Revenge: A Love Story is about Kit (Juno Mak) and Wing (Sola Aoi). Set in an isolated village in the New Territories of Hong Kong, a serial killer is on the loose. In this isolated environment we are introduced to two alienated people who meet and fall in love. With total dedication to each other, Kit is a slow-witted, quiet bun salesman, and Wing is a mentally challenged school girl. Wing lives with her grandmother who disapproves of Kit’s advances. Kit continues the pursuit of Wing, and eventually wins favour with Wings grandmother. As their love for each other grows, tragedy strikes. Into their life comes Jeff (Shin-Hou Chin), and an unidentified local drunkard (Lau Wing). With their arrival, and the actions they take, they make the narrative of Revenge: A Love Story continue to its violent conclusion
The world in which Ching-Po Wong sets his work is a brutal, dark, and horrifying place. There have been comparisons to David Finchers’ Seven. This is a good starting point, and it is even used in the promotion of the film, but there is one important point to be made. Unlike David Fincher’s work, Wong leaves the horror on the screen. Revenge: A Love Story is a film full of violence, blood, gore and very graphic details. Whether this makes it the better film than Seven is debatable, but it certainly turns up the tension.
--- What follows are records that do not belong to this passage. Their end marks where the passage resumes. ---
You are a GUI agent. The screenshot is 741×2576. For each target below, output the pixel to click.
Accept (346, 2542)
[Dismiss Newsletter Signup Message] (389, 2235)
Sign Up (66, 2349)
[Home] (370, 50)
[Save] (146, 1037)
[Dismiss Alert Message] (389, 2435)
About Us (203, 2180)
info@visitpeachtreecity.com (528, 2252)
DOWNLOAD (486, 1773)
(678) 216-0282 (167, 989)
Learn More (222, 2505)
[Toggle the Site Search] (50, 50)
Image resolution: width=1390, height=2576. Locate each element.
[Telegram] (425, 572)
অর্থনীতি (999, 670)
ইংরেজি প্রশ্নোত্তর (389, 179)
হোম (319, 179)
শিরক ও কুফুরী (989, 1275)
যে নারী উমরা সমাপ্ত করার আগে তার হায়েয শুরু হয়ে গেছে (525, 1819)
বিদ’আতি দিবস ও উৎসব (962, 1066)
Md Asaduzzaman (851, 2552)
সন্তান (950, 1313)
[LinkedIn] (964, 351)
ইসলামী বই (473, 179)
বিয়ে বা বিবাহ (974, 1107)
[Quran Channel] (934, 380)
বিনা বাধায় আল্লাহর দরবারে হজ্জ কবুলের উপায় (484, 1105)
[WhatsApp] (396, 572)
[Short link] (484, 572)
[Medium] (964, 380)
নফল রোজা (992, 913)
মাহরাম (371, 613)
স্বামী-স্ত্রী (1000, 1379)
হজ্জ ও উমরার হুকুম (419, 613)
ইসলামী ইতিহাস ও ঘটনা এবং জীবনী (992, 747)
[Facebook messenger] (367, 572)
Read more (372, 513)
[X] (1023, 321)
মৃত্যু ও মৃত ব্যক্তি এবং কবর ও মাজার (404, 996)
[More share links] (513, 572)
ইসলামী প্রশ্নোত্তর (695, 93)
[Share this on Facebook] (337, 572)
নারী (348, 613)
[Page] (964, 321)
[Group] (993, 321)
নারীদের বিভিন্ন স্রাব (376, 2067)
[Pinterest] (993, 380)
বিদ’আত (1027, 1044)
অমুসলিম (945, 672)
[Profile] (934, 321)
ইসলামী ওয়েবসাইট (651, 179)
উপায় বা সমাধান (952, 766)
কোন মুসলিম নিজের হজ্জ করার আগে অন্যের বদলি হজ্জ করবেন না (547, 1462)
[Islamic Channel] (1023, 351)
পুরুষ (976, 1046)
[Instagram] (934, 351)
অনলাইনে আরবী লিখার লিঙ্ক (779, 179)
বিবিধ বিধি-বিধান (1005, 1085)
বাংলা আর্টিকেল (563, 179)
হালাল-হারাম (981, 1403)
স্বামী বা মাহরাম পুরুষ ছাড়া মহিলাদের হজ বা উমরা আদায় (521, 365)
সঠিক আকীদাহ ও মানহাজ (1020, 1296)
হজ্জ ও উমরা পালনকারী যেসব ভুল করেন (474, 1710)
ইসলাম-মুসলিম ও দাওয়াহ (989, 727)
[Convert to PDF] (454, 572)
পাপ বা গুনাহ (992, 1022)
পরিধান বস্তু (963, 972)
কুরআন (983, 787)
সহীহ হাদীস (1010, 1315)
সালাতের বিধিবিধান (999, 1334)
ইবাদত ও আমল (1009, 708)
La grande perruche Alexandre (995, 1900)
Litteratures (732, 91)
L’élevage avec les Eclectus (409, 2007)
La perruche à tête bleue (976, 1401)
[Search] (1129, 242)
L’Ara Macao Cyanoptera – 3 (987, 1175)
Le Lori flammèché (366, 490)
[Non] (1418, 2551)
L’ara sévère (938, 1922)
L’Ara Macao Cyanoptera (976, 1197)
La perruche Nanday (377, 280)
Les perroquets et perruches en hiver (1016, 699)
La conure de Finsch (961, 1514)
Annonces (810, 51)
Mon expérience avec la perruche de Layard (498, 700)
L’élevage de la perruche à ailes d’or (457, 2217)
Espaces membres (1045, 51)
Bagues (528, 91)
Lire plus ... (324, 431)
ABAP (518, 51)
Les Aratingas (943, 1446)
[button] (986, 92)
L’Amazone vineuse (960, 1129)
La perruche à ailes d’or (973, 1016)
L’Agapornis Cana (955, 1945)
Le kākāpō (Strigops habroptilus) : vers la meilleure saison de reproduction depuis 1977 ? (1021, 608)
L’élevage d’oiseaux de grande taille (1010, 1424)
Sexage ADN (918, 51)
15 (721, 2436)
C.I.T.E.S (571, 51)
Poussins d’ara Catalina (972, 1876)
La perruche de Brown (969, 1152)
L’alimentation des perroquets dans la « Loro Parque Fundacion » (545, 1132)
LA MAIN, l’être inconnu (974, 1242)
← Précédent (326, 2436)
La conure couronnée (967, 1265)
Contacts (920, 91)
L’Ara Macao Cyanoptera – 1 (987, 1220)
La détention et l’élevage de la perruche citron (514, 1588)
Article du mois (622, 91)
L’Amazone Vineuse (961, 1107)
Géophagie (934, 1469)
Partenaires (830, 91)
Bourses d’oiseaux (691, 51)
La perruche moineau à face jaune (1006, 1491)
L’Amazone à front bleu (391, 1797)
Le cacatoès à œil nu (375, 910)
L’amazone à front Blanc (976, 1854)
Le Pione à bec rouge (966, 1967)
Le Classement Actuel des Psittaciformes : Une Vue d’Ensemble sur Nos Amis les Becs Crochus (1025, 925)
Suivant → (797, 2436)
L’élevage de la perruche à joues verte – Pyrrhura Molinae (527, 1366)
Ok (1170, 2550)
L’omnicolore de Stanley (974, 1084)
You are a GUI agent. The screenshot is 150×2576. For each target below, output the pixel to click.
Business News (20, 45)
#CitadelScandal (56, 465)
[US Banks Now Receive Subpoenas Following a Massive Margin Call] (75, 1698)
The film definitely belongs to Juno Mak. A former boy band member with a controversial past, Mak co-wrote the screenplay, was originator of the story, and stars in the film as Kit. A demanding and physical role, Juno Mak is certainly up to the task and is the centre of attention in every scene that he has a part in. Sola Aio, who plays Wing with all the innocence the role calls for, is a Japanese adult entertainment actress in her film acting debut. Interestingly, Sola Aio does not speak Cantonese. She came to be involved with the project because director Wong had trouble casting the role as a result of nudity. After constant refusals in the Hong Kong film industry, he looked to Japan to find an actress that would fulfil the needs of the role. To her credit and dedication to the project, Sola Aio learned her Cantonese lines, and she is excellent. Adding to this mix are stand-out performances by Shin-Hou Chin, and Lau Wing, and a great cast of veteran character actors.
Revenge: A Love Story is shot in a visual style that is complementary to the gritty narrative being told. Washed-out colours, dark lighting, and close-ups give a full understanding of just the type of world we have entered. Low floor tracking shots that are framed to reveal the horrors that are waiting just around the corner of darkly lit rooms. Framed point of view scenes that force you to keep your attention on more than one participant in a confined space. Brightly lit locations that in a moment become terribly horrific environments. All these give a clear understanding to the viewer just where they fit in with this experience.
Described by Juno Mak as a story of hatred, Revenge: A Love Story is a fragmented piece of filmmaking, but in a very rewarding way. Several instances as a result of the editing employed, our knowledge, understanding, and even sympathies actively change. Impressive, because with the acceptance of the traditional shock ending in classical cinema narrative, not many filmmakers actively use this tool .It takes a special talent of which Wong obviously possesses, and he most definitely uses to the viewer’s reward. There is some clear influence by Quentin Tarantino, such as the use of title cards with a chapter name for each section of the film. Wong takes a different approach in using this device to play with our emotions: a character we sympathise with in the film’s opening chapter is a villain two or three chapters later.
Once again, it is an absolute pleasure to come across a gem from outside the Hollywood system. I have no doubt that at some point this will get the studio treatment. As with The Departed, there is no way that it would be as enjoyable as the original. What makes this film so good is that you have a group of individuals that come together, dedicated to telling a story. They have all committed their talents to producing a film that is not only exciting and very involving to watch unfold, but is a gem to interact with and is way out of Hollywood’s league. It would definitely not be made in today’s mainstream system, and that’s something to be excited about.
Madman has provided a good 2:35:1 ratio transfer of the film. The film is largely set in dark, and dense environments such as interview rooms, confined apartments, and dark exteriors, so this is more of the filmmaker’s conscious approach and the disc does not suffer for it, as the film looks great. While some of the CGI is a bit dicey it does not take away from the enjoyment of the film. There are several extras that are very enjoyable, interviews with the actors, stories on how the stunts were performed, and revelation’s on just why some artistic decisions were made. This was reviewed on a DVD, would love to see what they would do with a Blu ray release.